Skate or Die
Skateboard kinematic model showing the coupling between deck tilt and truck steering. (Image: HUSKY Project)
I learned to skateboard in rural New York in the 1980s, when the best trick instructions available were a few photos with brief, inscrutably koan-like captions in the California-based Thrasher magazine. What happened between the frames was up to your imagination and tolerance for pain. The phrase “skate or die” held a double meaning—hesitation is how you get hurt, and to ride is to live. But one thing every skater quickly and viscerally encountered—without a vocabulary—was the nature of the mechanics underfoot. There is no motor, steering actuator, throttle, or brakes; it is a small plank of maple plywood bolted to two truck assemblies with wheels, and it does nothing until a body stands on it and begins precarious negotiations with gravity.
This makes the skateboard a peculiar engineering problem. In most robotic locomotion—wheeled, legged, tracked—the robot controls its own actuators directly. Command a motor, get a response. But researchers from China Telecom’s TeleAI Institute recently built HUSKY, a Humanoid Skateboarding System via Physics-Aware Whole-Body Control (RSS 2026), that does something fundamentally different. It rides a skateboard. All control authority must pass through a chain of passive, compliant, nonlinear elements the robot cannot modify—only learn to work with.

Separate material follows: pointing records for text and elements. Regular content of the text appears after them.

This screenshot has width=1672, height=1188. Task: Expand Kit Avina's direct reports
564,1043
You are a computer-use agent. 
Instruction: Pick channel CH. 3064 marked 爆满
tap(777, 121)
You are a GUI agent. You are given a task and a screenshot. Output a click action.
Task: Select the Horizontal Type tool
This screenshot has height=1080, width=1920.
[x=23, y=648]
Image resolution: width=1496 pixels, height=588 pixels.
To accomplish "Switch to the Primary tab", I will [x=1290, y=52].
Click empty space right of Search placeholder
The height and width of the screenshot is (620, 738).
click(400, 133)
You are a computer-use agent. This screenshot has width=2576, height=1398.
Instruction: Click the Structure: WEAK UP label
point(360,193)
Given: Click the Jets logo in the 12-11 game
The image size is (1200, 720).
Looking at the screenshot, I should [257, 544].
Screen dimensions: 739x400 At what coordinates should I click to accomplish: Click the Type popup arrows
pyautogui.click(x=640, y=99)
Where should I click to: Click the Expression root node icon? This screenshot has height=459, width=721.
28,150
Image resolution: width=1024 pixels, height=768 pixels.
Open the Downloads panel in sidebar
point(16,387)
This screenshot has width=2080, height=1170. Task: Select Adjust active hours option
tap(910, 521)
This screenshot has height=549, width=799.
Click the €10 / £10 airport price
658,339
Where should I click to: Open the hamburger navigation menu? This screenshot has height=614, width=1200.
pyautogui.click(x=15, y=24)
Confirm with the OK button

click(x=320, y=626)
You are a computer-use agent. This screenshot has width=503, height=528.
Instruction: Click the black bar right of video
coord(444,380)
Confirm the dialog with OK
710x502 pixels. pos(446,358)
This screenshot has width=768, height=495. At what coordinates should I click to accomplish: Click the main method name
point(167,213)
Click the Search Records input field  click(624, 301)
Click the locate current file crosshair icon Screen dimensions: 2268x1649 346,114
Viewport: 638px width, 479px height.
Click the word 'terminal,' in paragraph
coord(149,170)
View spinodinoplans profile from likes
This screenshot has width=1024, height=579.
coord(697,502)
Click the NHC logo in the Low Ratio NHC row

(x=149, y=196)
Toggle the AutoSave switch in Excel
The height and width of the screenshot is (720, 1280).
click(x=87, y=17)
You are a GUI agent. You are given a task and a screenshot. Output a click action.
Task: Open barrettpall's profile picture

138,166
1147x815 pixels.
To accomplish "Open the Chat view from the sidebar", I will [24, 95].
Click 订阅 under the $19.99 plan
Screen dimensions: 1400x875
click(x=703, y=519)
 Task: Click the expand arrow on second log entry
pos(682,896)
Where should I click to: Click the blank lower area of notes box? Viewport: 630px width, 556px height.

Consider what happens when a skateboarder turns. The rider shifts weight, tilting the deck. The tilt loads the polyurethane bushings in the truck, which deform progressively and allow the hanger to pivot around the kingpin. The pivot-axis geometry converts that tilt into a coordinated rotation of the axle. The wheels change heading. At no point does anyone command anything. The rider’s body is the actuator, the bushing is the compliant element, and the ground reaction at the contact patch is the output—a chain of physics that only responds to forces.
The HUSKY team formalized this as a coupling equation mapping tilt angle to steering angle through the pivot-axis geometry—the foundation of the robot’s control strategy. Electric motors driving through reduction gearboxes at the hips, knees, and ankles produce coordinated torques that must travel that same passive chain—rigid links to feet to deck to bushings to contact patches—before anything turns. Every link is a power transmission element. None of them take orders.
So what happens when your actuator and your output are separated by a compliant interface you don’t control? The robot cannot stiffen the bushings mid-ride. It cannot change the kingpin angle. It can only generate torque and send it down the chain, trusting physics to deliver. The team characterized each board’s compliance by tilting the deck, releasing it, and measuring the free-decay oscillation to extract torsional stiffness and damping—classical vibration analysis applied to a skateboard truck. Get the model wrong and the results are concrete: apply the compliant board’s parameters to the stiff board, and the robot cannot even mount, because the real deck refuses to tilt under its step. Reverse the mismatch, and it over-leans and falls.